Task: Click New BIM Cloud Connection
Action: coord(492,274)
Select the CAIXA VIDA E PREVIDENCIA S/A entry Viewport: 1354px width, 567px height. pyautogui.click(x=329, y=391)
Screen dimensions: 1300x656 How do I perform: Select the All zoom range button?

...

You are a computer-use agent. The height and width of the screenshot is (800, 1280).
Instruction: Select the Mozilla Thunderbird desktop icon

● STATED TASK
Render the lines of the records from the one containing "Task: Click New BIM Cloud Connection" through the one containing "Screen dimensions: 1300x656", both included, as a JSON list of strings with one string per line and no blank lines.

● IN RESPONSE
[
  "Task: Click New BIM Cloud Connection",
  "Action: coord(492,274)",
  "Select the CAIXA VIDA E PREVIDENCIA S/A entry Viewport: 1354px width, 567px height. pyautogui.click(x=329, y=391)",
  "Screen dimensions: 1300x656 How do I perform: Select the All zoom range button?"
]